During her senior year, Vasquez decided to seek out a study abroad experience that would also help her complete the upper-division courses she needed to graduate on time. With the help of CSULB Education Abroad advisor Lauryn White, she chose a four-month exchange program at Åbo Akademi University in Finland in 2017.
“Finland is renowned for having one of the best education systems in the world,” said Vasquez. “I wanted to get a little taste of that, and do a little comparison with the U.S. education system. Finland also ranks #1 as the happiest and safest country in the world, and since this was going to be my first time traveling alone, I figured Finland was the perfect destination.”
As the only CSULB student and one of two Americans at Åbo Akademi, the experience gave Vasquez plenty of opportunities to expand her horizons, especially through classes in psychology and intercultural communications. In between school work, she was able to hop on ships, buses, and trains to neighboring countries like Norway, Sweden, Russia, the Czech Republic, and many others.

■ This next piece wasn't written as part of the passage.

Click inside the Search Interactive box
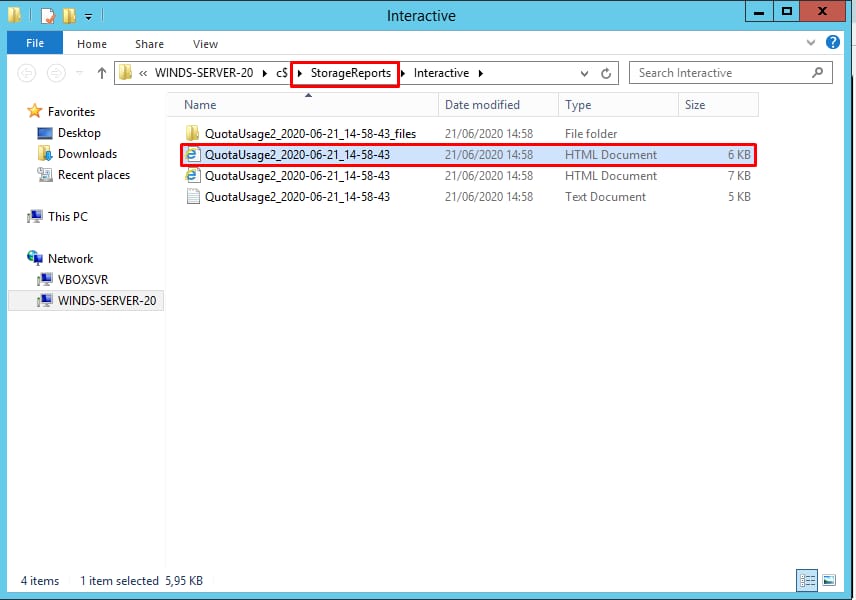720,72

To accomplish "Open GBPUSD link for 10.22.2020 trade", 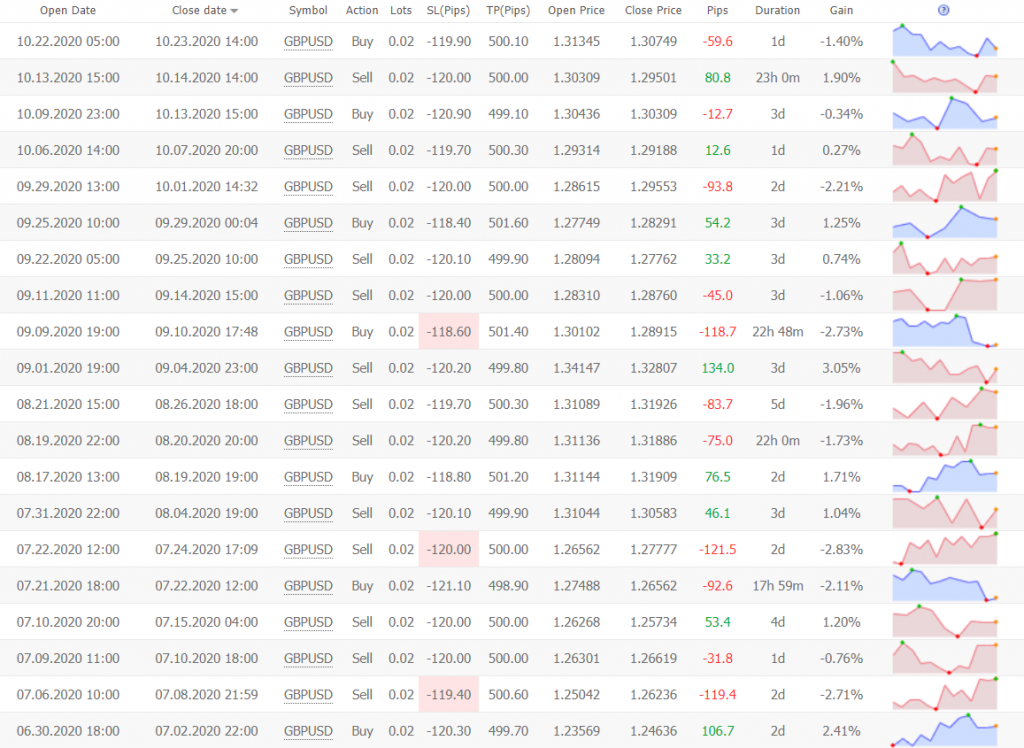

Vasquez returned home transformed, and graduated from CSULB in Spring 2018 with a degree in Psychology as well as a growing interest in education. It wasn’t long before she embarked on another overseas trip, this time with the Cultural Vistas program that helps U.S. students gain international work experience. Vasquez spent two months at the Akshaya Patra foundation in Bangalore, where she gained insight into the various details and special needs of India’s education system.

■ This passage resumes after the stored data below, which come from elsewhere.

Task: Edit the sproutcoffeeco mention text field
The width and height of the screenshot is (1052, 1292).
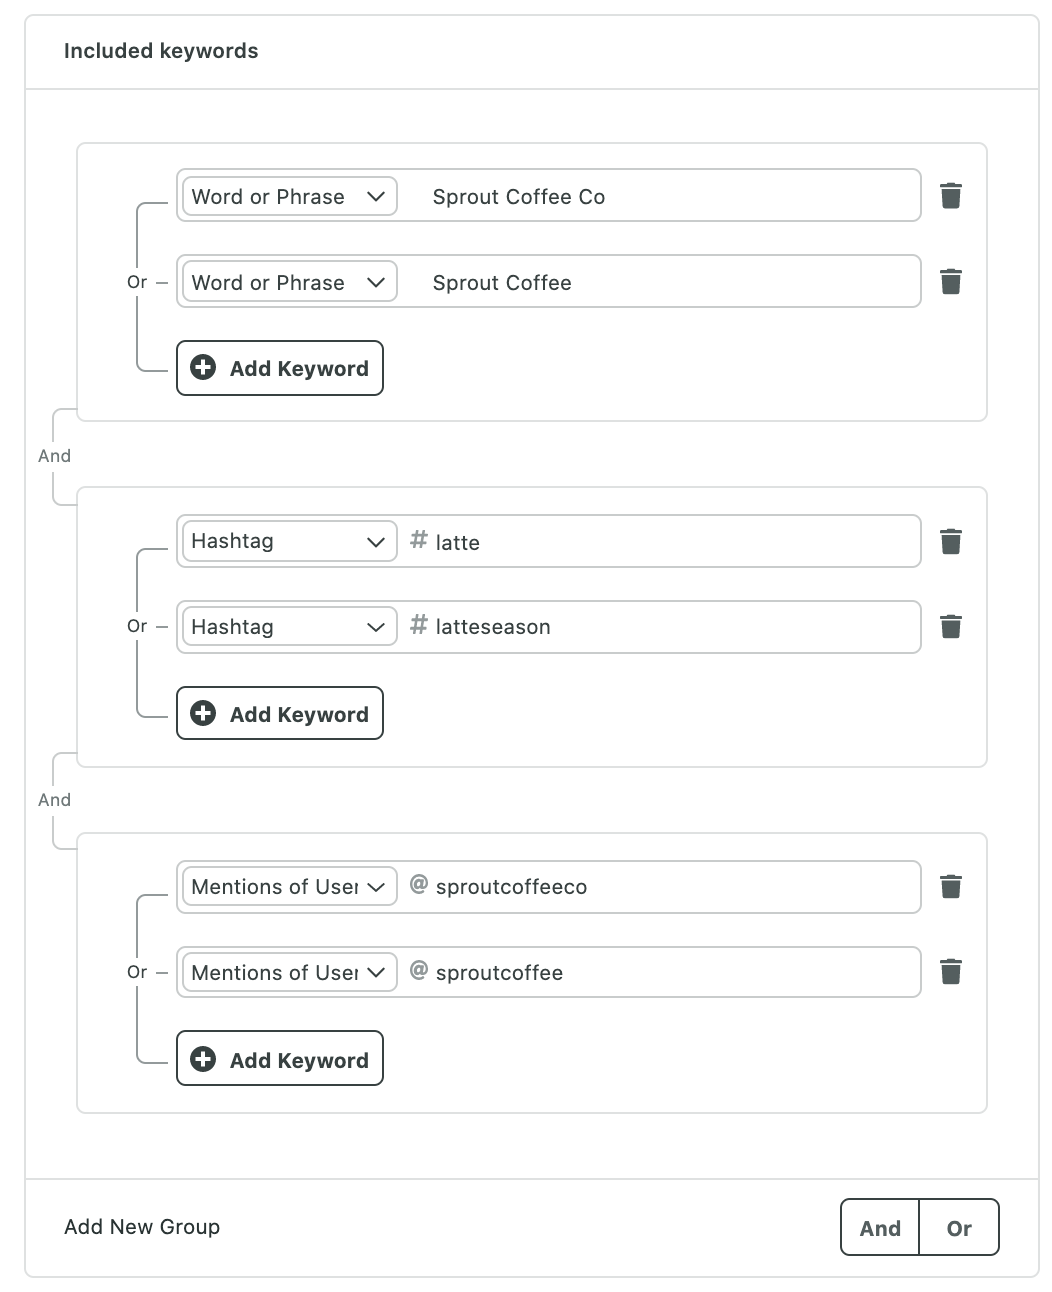Action: tap(660, 887)
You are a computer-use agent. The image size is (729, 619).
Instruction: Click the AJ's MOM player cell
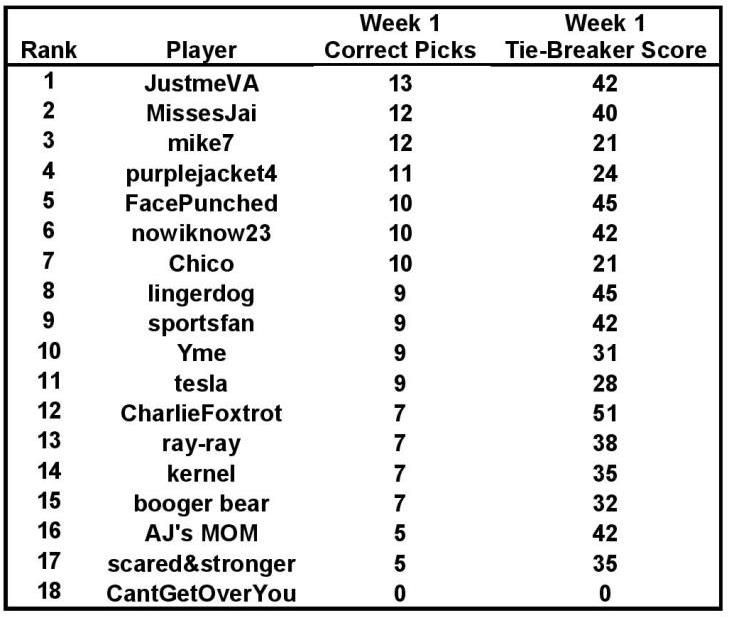click(x=201, y=533)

“The Akshaya Patra foundation implements a mid-day meal program to schools all across India,” Vasquez explained, “feeding more than 1.6 million children every day while also improving school attendance.”
India has one of the fastest growing populations in the world, with almost half of its citizens still in school. So it was only a matter of time before Vasquez returned there to pursue additional opportunities. Her second trip to India included a nine-month stint at the Kalinga Institute of Social Science as a Fulbright-Nehru ETA (English Teaching Assistant). Since returning to CSULB in March 2019, she’s been planning to obtain a master’s degree in either International Studies or Educational Psychology.
“These experiences have definitely changed my life. I learned a lot more about myself,” said Vasquez. “You grow a lot more as a person when you push yourself out of your comfort zone. There are amazing people doing remarkable things in their life that may one day have an impact on you or someone you know.”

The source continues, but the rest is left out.